MicroRNA signatures of equine asthma endotypes in serum and bronchoalveolar lavage fluid

Equine asthma (EA) is a highly prevalent, chronic, inflammatory disease of the lower airways ranging from mild-to-moderate to severe clinical presentations. Diagnosis currently relies on bronchoalveolar lavage fluid (BALF) cytology, an invasive method associated with interobserver variability, which highlights the need for more reproducible approaches. MicroRNAs (miRNAs) are small noncoding RNAs involved in post-transcriptional gene regulation. They are stable and readily detectable in body fluids and have shown promising results as biomarkers in human asthma. The aim of this study was to characterize miRNA abundance profiles in BALF and serum from horses with distinct EA endotypes to evaluate their biomarker potential and explore their involvement in disease pathogenesis. A total of 43 horses were included and classified as either EA (n=32) or controls (n=11), based on clinical examination and BALF cytology.

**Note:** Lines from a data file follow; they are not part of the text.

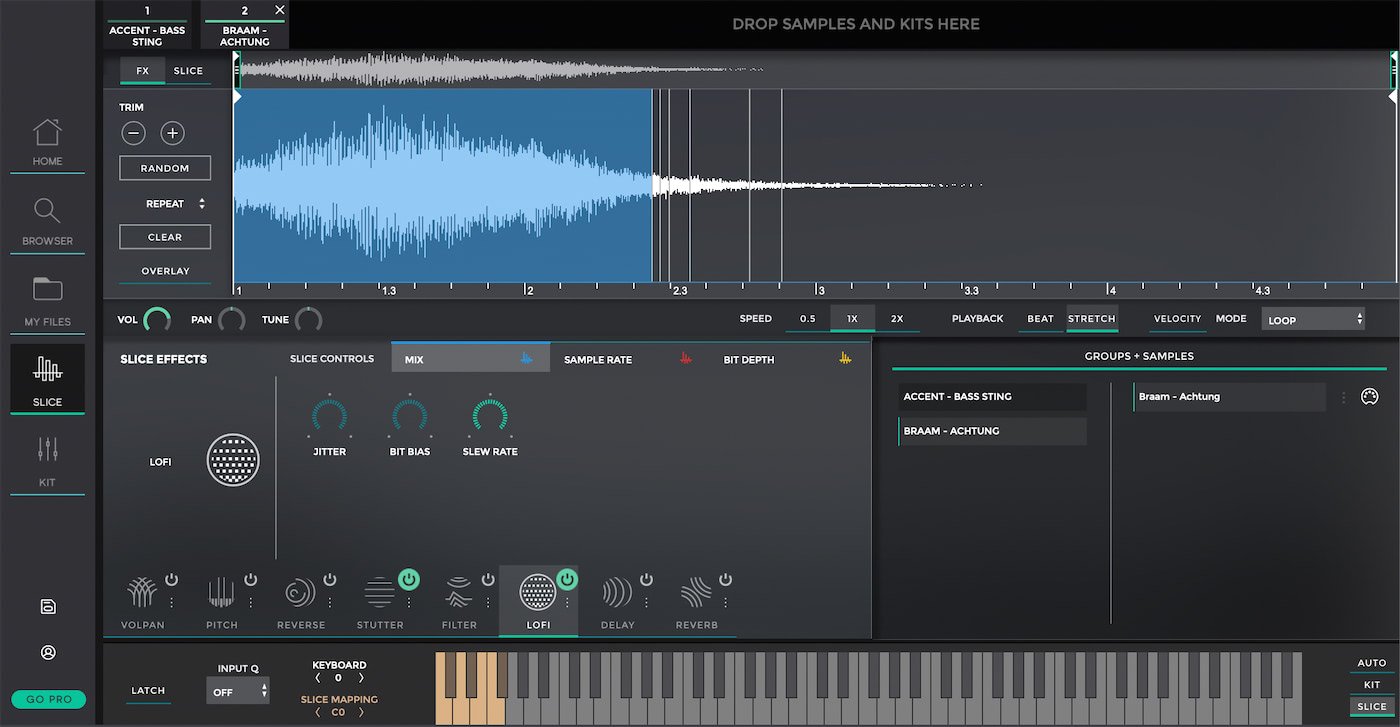Disable the Stutter effect power toggle

(x=409, y=579)
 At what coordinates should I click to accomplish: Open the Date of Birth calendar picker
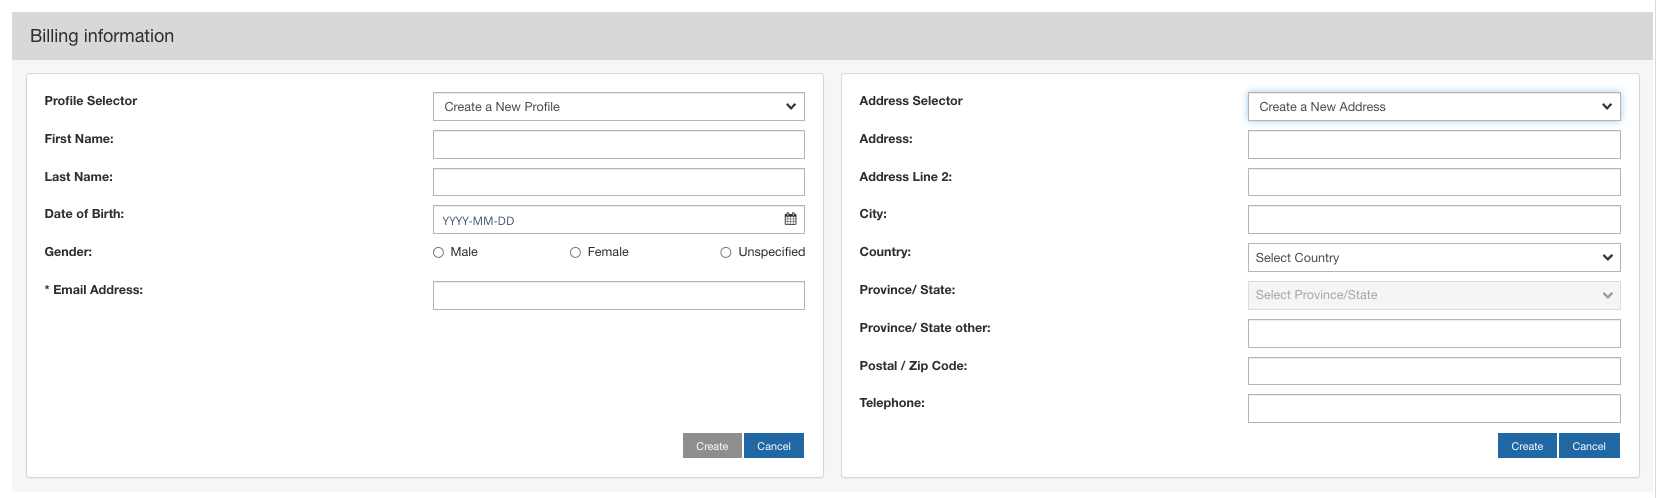(790, 220)
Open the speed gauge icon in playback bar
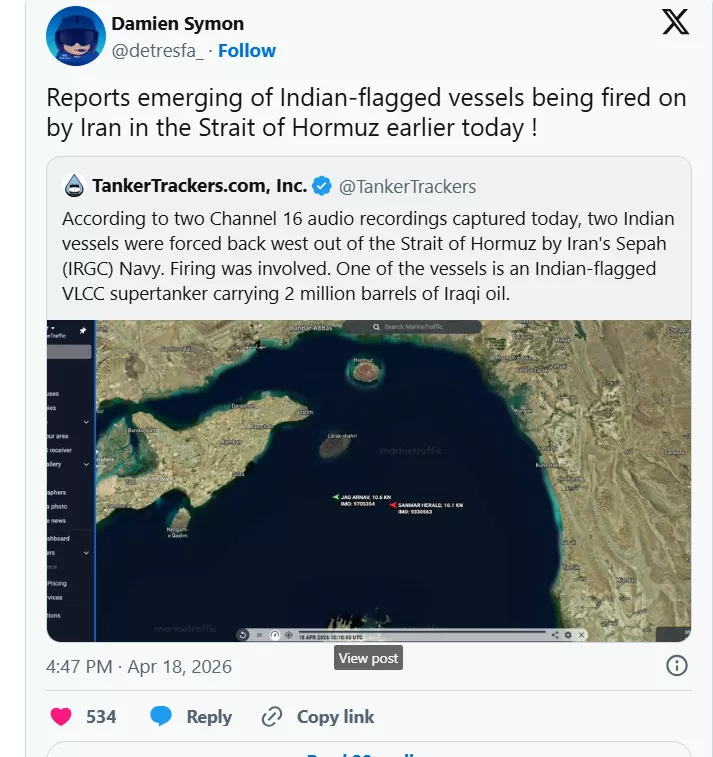 (275, 635)
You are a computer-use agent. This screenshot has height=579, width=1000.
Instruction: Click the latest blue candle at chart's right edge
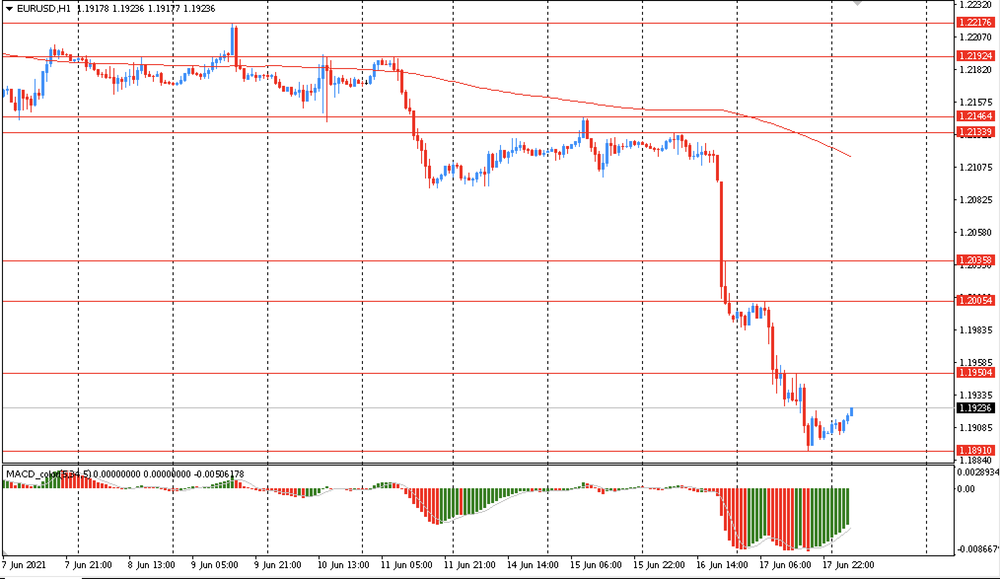851,412
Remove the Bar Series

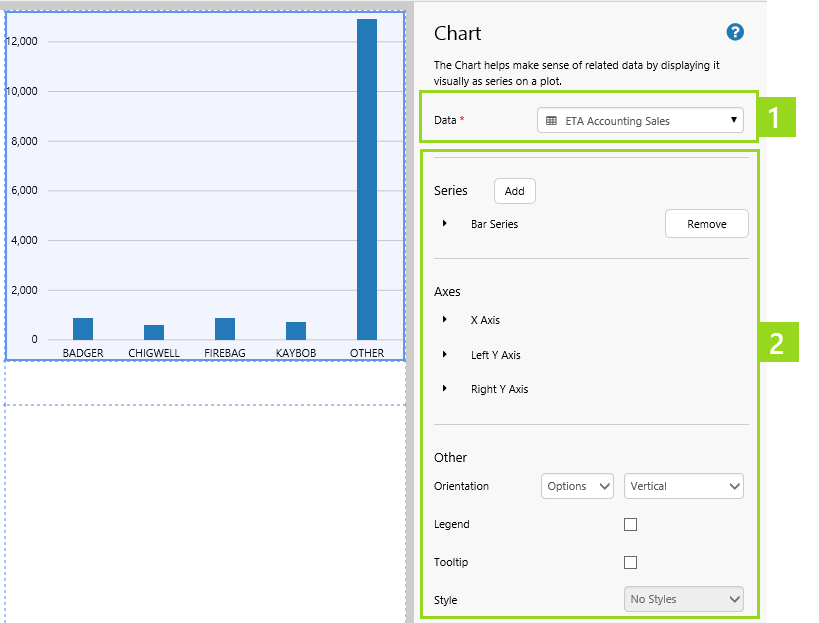tap(706, 224)
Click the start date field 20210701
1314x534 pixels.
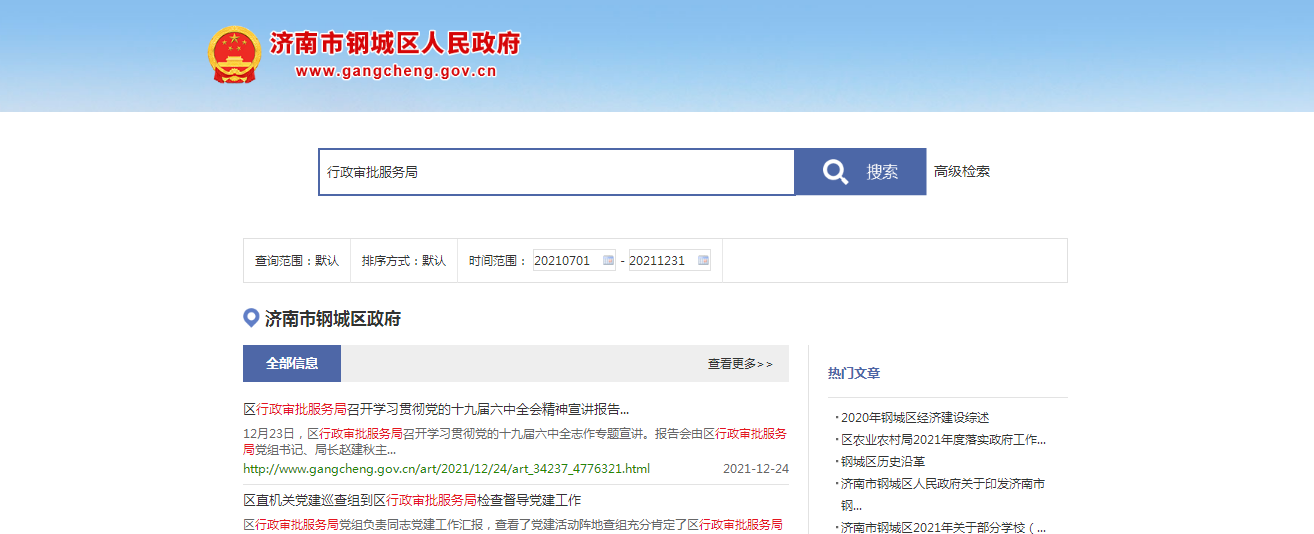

The EA horses were further divided into three endotypes based on BALF inflammatory cell composition: neutrophilic asthma (n=10), mastocytic asthma (n=15), and mixed asthma (n=7). RNA was isolated from both serum and BALF samples and analyzed by quantitative real-time PCR (qPCR) targeting 103 miRNAs linked to asthma and pulmonary inflammation in humans. Differential miRNA abundance was analyzed across EA endotypes. The most significantly differentially abundant miRNAs were used for in silico target prediction and pathway enrichment analyses. Horses with mixed EA had significantly lower levels of eca-miR-125a-3p and eca-miR-125b-5p in BALF compared to controls. Additionally, eca-miR-146a-5p abundance was significantly increased in BALF from horses with neutrophilic EA compared to mastocytic EA. Target and pathway enrichment analyses for eca-miR-146a-5p identified immune-relevant pathways, such as MAPK and T-cell receptor signaling, supporting its involvement in inflammatory processes associated with asthma. This study identified three promising candidates, eca-miR-125a-3p, eca-miR-125b-5p, and eca-miR-146a-5p, as potential biomarkers associated with different EA endotypes. These miRNAs are interesting candidates for further investigation in an independent cohort.